Effects of Resistance Training on the Rate of Muscle Protein Synthesis in Frail Elderly People
Jill N. Schulte and Kevin E. Yarasheski
Advancing age is associated with a reduction in skeletal muscle protein, muscle strength, muscle quality, and chemical modifications that may impair protein function. Sarcopenia has been coupled with physical disability, frailty, and a loss of independent function (5, 19).

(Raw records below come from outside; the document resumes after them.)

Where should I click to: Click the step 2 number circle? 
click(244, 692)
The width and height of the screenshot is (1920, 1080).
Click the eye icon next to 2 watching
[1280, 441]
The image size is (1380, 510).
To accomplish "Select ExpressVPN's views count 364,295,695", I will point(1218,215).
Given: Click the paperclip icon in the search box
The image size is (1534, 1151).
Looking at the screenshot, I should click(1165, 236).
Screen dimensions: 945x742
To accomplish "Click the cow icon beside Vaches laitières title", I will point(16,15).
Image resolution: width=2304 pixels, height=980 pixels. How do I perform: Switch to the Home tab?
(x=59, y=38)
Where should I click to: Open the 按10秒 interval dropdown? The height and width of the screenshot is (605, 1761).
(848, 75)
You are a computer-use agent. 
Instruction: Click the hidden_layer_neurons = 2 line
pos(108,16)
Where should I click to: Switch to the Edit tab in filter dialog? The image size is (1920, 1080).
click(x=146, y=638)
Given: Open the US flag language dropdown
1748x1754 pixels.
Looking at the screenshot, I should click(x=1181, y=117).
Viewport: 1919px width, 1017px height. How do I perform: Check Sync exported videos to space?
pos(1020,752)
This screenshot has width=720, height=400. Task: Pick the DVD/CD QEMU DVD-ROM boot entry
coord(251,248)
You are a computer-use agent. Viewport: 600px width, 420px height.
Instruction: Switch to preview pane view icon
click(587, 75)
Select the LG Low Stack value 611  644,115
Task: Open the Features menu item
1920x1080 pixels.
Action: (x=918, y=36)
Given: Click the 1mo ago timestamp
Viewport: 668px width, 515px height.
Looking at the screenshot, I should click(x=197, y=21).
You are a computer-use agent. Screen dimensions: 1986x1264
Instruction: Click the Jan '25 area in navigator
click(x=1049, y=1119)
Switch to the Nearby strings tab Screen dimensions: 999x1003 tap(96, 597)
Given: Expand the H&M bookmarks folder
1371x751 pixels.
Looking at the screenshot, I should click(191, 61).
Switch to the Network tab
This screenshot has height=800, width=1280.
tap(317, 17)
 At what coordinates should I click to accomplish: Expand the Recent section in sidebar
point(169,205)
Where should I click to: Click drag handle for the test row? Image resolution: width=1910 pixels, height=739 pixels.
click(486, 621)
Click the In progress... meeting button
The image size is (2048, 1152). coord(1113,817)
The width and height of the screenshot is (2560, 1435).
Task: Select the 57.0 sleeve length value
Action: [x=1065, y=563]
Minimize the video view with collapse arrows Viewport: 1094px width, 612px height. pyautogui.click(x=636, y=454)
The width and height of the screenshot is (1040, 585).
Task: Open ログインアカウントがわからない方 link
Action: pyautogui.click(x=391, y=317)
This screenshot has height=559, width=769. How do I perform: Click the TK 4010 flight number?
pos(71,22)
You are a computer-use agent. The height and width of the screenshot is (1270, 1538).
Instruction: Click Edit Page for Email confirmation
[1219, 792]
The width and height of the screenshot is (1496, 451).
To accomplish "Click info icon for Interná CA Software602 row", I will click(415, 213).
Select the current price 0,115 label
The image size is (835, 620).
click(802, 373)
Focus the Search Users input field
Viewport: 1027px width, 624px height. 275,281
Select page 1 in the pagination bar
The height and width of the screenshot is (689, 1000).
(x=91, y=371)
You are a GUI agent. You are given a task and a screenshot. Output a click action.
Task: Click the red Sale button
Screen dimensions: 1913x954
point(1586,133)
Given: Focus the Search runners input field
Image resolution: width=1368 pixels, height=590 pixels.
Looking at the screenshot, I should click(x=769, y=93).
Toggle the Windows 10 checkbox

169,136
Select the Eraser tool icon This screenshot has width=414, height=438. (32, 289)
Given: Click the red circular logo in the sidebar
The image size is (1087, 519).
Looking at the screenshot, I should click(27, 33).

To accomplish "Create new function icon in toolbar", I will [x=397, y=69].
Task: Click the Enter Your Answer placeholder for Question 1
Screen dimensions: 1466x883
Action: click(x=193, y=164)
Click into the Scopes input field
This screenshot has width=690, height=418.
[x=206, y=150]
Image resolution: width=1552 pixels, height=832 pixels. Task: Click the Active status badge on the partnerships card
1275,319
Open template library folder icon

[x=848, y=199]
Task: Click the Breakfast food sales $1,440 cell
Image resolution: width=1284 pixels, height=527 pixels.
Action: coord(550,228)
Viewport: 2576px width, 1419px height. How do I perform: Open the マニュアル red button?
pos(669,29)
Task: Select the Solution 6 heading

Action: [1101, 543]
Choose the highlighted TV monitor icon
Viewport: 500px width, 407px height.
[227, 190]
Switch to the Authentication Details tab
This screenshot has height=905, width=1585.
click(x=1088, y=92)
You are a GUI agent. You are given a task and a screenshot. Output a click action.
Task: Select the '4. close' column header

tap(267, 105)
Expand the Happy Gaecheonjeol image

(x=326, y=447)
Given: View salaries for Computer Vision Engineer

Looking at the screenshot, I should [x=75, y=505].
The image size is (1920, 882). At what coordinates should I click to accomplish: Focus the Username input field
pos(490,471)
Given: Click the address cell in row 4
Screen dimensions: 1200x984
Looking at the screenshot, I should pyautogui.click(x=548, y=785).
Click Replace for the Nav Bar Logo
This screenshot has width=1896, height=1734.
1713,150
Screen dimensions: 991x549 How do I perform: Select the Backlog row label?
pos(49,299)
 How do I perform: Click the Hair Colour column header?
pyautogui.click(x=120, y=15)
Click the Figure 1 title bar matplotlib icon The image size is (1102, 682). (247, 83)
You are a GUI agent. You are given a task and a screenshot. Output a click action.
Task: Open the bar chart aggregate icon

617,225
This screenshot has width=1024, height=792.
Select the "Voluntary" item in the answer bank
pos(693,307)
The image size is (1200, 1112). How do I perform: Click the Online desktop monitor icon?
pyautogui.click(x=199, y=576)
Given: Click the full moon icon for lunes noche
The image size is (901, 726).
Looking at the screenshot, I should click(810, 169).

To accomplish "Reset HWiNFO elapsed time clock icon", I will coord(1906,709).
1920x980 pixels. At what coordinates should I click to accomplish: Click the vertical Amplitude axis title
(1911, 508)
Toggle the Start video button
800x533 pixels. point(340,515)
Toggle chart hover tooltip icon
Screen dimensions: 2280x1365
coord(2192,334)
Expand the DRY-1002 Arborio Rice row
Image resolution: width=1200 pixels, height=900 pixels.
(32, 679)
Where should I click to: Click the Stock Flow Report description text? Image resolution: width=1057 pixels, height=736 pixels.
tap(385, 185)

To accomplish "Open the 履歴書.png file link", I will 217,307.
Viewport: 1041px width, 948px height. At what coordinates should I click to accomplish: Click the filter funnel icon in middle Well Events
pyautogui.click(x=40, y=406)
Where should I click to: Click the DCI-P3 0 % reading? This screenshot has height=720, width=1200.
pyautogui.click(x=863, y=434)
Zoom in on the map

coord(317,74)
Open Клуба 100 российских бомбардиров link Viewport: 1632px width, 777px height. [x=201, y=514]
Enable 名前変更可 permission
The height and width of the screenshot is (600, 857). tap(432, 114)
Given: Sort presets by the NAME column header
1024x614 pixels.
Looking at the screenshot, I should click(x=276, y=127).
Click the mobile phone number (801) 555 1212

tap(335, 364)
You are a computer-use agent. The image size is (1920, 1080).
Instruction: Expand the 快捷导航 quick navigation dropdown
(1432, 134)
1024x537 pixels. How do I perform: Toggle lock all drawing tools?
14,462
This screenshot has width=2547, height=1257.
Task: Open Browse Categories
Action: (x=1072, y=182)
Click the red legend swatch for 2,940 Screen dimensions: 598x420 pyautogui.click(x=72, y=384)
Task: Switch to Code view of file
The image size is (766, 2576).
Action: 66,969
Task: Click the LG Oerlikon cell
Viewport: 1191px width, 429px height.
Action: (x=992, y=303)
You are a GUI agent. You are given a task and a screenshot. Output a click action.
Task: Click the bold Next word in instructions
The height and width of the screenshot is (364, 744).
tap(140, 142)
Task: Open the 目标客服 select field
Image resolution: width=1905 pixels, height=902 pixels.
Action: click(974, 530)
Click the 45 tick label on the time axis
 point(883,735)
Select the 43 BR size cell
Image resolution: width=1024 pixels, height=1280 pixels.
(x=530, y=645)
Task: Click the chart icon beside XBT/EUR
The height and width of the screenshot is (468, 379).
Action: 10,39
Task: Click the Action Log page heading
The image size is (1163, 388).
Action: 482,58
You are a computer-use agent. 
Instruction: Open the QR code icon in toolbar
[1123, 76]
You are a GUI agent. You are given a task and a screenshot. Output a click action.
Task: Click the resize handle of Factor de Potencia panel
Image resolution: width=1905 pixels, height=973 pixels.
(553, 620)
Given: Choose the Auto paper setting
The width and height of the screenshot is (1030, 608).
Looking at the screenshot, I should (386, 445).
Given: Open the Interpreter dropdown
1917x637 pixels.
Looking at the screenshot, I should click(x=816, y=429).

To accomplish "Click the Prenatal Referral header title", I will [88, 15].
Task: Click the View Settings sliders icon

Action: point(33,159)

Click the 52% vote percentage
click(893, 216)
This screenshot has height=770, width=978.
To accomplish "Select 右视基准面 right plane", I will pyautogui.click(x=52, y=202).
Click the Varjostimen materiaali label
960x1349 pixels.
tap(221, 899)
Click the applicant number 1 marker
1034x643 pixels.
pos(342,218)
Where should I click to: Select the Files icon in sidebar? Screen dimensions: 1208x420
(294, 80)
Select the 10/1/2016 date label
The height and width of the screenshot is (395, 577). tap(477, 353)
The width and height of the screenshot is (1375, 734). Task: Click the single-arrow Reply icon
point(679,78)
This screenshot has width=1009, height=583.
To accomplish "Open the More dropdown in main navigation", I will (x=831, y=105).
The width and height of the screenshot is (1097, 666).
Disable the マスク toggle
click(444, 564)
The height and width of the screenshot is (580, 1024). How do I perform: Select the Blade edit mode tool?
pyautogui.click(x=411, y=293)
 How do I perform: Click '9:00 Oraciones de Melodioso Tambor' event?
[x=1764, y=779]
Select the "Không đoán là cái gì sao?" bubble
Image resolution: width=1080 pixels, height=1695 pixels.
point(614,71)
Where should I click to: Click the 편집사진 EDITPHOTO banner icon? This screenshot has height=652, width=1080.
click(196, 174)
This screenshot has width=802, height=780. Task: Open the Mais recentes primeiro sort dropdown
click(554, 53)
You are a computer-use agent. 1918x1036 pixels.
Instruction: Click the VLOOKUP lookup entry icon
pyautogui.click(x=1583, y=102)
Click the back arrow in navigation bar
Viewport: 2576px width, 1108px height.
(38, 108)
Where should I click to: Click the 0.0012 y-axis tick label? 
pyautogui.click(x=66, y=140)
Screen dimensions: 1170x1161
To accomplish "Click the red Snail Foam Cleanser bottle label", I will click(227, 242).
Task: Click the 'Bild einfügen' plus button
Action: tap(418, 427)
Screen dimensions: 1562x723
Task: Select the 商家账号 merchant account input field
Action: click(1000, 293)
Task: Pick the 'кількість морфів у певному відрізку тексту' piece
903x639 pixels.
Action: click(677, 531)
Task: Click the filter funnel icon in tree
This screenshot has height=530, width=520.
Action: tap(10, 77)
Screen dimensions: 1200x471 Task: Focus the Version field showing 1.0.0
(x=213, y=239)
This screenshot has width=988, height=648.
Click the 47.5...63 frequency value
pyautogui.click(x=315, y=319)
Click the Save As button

Using stable isotope tracer methodologies and mass spectrometric detection, we observed: (a) 76–92-year-old physically frail and 62–74-year-old middle-age adults have lower mixed muscle protein synthetic rates than 20–32-year-old men and women; (b) 2 weeks and 3 months of weightlifting exercise increased the synthetic rate of myosin heavy chain (MHC) and mixed muscle proteins to a similar magnitude in frail, middle-age, and young women and men; (c) Serum myostatin-immunoreactive protein levels were elevated in physically frail women and were inversely correlated with lean mass. This suggests that the protein synthetic machinery adapts rapidly to increased contractile activity and that the adaptive response(s) are maintained even in frail elders.